Tsunami Disaster & Tamil Eelam
Shared in Sri Lanka
Boston Globe Editorial, 5 January 2005 The
World's response to the tsunami of Dec. 26 included a
heartening will to overcome petty differences for the sake of saving
lives and alleviating suffering. Implicit in the $2 billion of
relief aid pledged by governments, the outpouring of contributions
from private donors around the world, and the unprecendented
cooperative rescue operations mounted by the US and Indian navies is
a recognition of the common fragility of all humankind.

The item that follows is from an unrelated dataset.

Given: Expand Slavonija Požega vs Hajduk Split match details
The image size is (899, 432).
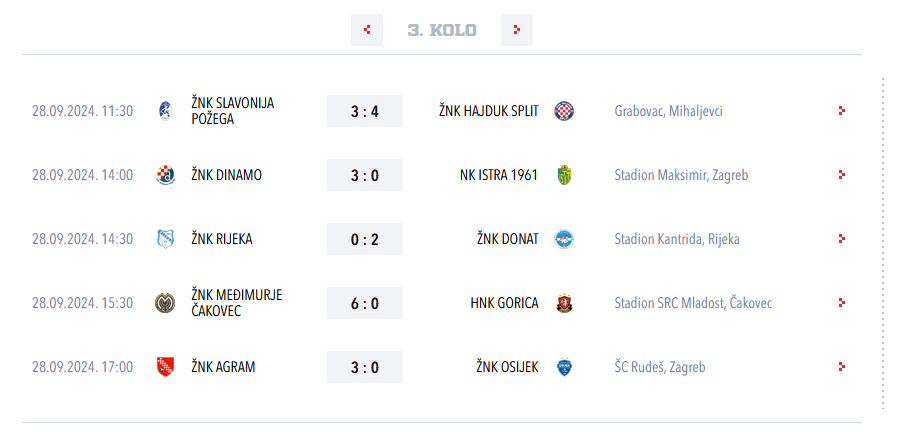Looking at the screenshot, I should [842, 111].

Yet there have been too many reminders of the persistence of ethnic
and political conflicts in the family of man, tragic habits that
were not washed away by the waves. In the northeast of Sri Lanka, in
the Tamil areas that have been racked by two decades of deadly
warfare between government troops and the rebel group known as the
Tamil Tigers, there continue to be hostile confrontations even over
the distribution of food aid.
A relief organization that cooperates with the Tigers, the Tamil
Rehabilitation Organization, or TRO, has been assisting not only
Tamil Hindus in the northeast but also Buddhist Sinhalese and Muslim
families. The central government, however, wants nothing to do with
the Tiger-linked TRO. In one community in northeastern Jaffna
Peninsula, Tamil peasants refused food aid from a contingent of Sri
Lankan Army soldiers, whom the locals had come to fear. According to
the peasants, the soldiers later returned with their faces covered,
entered a shed where local Tamil volunteers had stored food parcels,
and burned it down.
After visiting a Tamil town in the northeast that was destroyed by
the tidal wave, Carol Bellamy, executive director of UNICEF, said
Monday that the TRO's "well-coordinated relief arrangements put in
place within so short a time are all really commendable."

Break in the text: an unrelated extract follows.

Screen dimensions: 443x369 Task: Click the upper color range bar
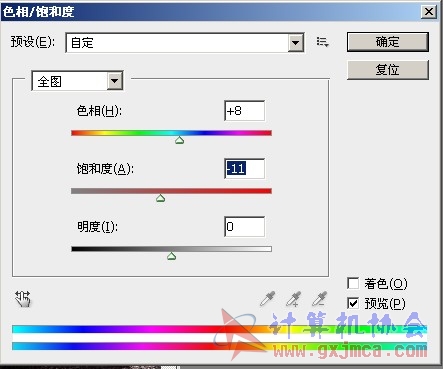(x=220, y=329)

The tsunami took away the lives of 12,000 Sri Lankan children,
Sinhalese as well as Tamil. Those bereft parents whom Bellamy saw
wandering along the beach and looking out to sea for a sign of their
lost children are no more or less grief-stricken for belonging to
one ethnic group or the other. The irreducible sameness of their
loss ought to illuminate the irrationality of the intercommunal
enmity that seems to have survived the wave.
The lesson that Sri Lanka's leaders should draw is that there can be
no military solution to the conflict with minority Tamils who have
suffered from discrimination and repression at the hands of
successive governments dominated by the Sinhalese majority. Before
the current tenuous ceasefire expires, the government should
negotiate a permanent peace agreement founded upon Tamil local
autonomy in a confederated Sri Lanka. It is enough that Tamil and
Sinhalese parents have lost children to the sea. No more of their
children should be lost to a pointless war.